Invariants that define acceptable OpenThymos runtime behavior.

Runtime Invariants

This document states the runtime guarantees OpenThymos is designed to preserve.

Deterministic Replay Guarantee

Given a valid ordered ledger for a trajectory, replay MUST reconstruct the same world projection by applying committed deltas in sequence order. Replay MUST reject hash mismatch, parent mismatch, non-contiguous sequence, invalid delta application, and pinned compiler version drift.

Runtime Isolation Guarantee

Cognition MUST NOT execute tools, mutate world state, append ledger entries, or grant authority. Cognition may emit intents. All effects must pass through the runtime.

Execution Integrity Guarantee

The runtime MUST execute only staged proposals or approved suspended proposals. The runtime MUST NOT execute a rejected intent. The runtime MUST NOT commit a tool result until postconditions have passed and the delta can be applied to a trial world projection.
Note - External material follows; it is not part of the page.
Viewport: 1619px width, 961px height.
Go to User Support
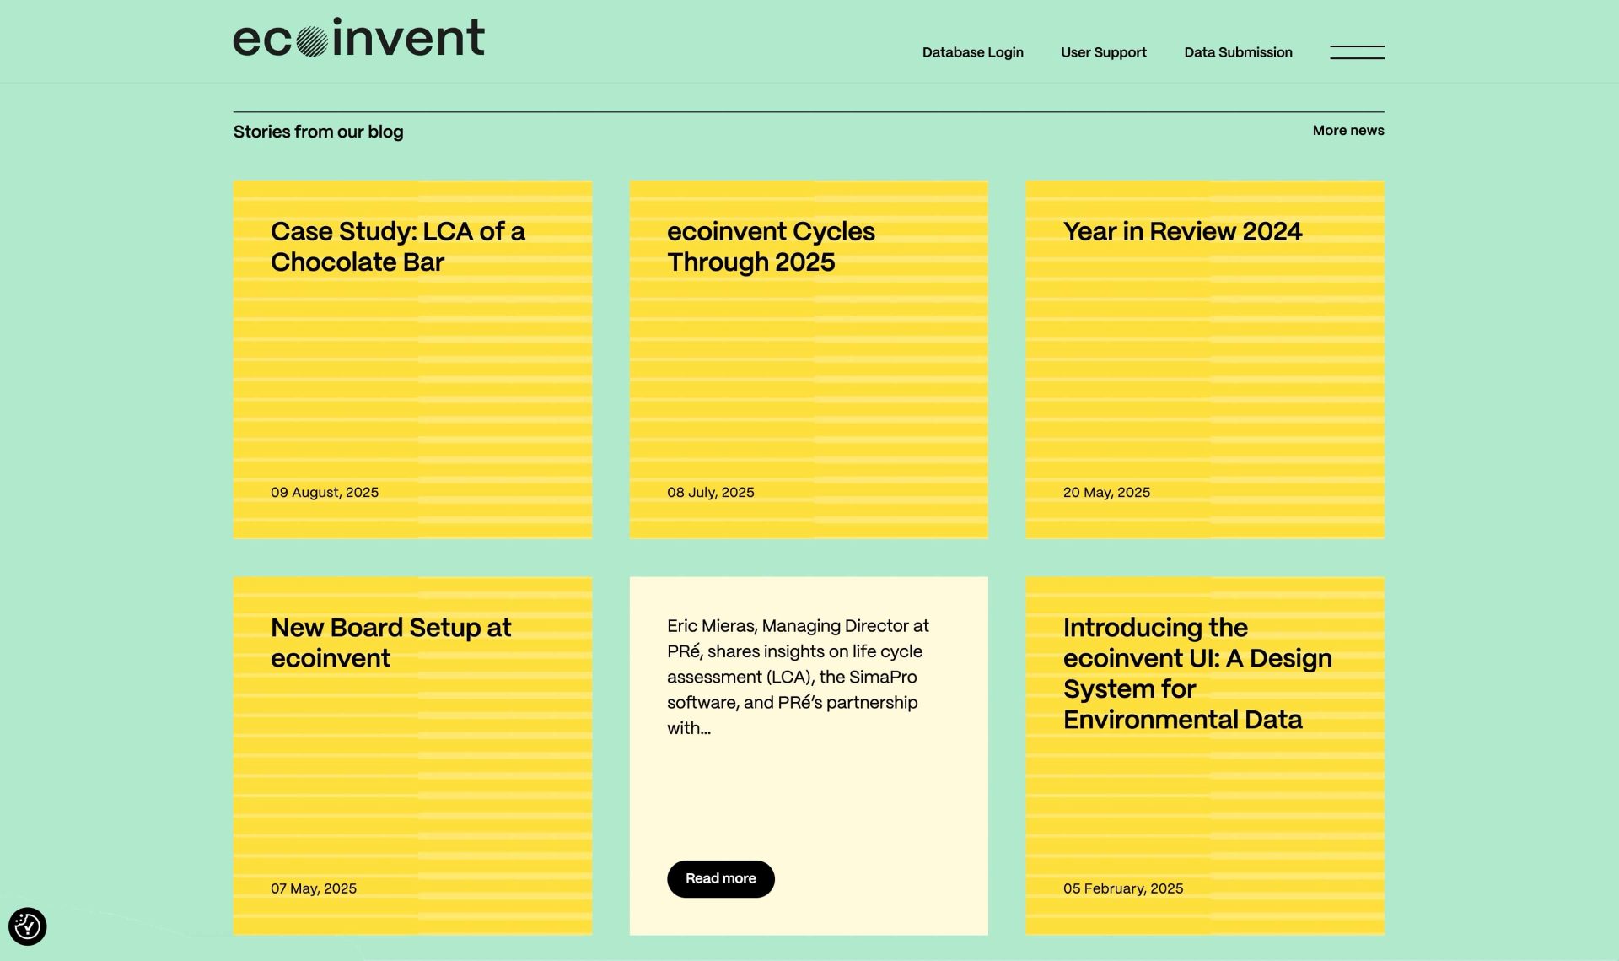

Capability Constraint Guarantee

A writ MUST bound execution by tool scope, budget, time window, tenant id, effect ceiling, and delegation bounds. A child writ MUST be a strict subset of its parent. A child writ MUST NOT cross tenant boundaries.

Policy Enforcement Guarantee

The policy engine MUST evaluate before execution. A proposal MUST include a policy trace. A Deny decision MUST prevent execution. A RequireApproval decision MUST suspend execution and be represented as a pending approval in the ledger.

Provider Abstraction Guarantee

A provider MAY influence which intents are proposed. A provider MUST NOT alter compiler ordering, policy evaluation, writ validation, tool execution rules, commit construction, ledger append semantics, or replay behavior.

Auditability Guarantee

Runtime-significant outcomes MUST be inspectable as structured data. The audit surface MUST expose enough information to identify trajectory id, entry kind, sequence, payload, and creation time.

Trace Persistence Guarantee

Execution traces MAY be projected into operator sessions, event streams, and logs. These traces MUST NOT replace the ledger as source of truth. A persisted run must be restorable from ledger-backed runtime state.

Execution Reproducibility Guarantee

Reproduction of historical state MUST depend on ledgered data, not on fresh provider calls or fresh tool calls. Diagnostic re-execution MAY exist, but it MUST be identified as a new execution attempt rather than historical replay.

Runtime State Folding Guarantee

World state MUST be derived by folding structured deltas over an initial empty world or over a branch source projection. A world projection is valid only if all applied deltas satisfy resource version and existence constraints.

Ledger Integrity Guarantee

Every ledger entry MUST be content-addressed by payload. Every non-root entry MUST reference the prior entry. Sequence numbers MUST be contiguous within a trajectory.

Approval Persistence Guarantee

Operator approval requirements MUST be ledger-visible. A suspended proposal must retain proposal id, channel, and reason so approval can be resolved after a restart.

Delegation Containment Guarantee

Delegated work MUST be represented by a child trajectory and constrained by a child writ. Parent and child histories MUST remain linkable by ledger entries.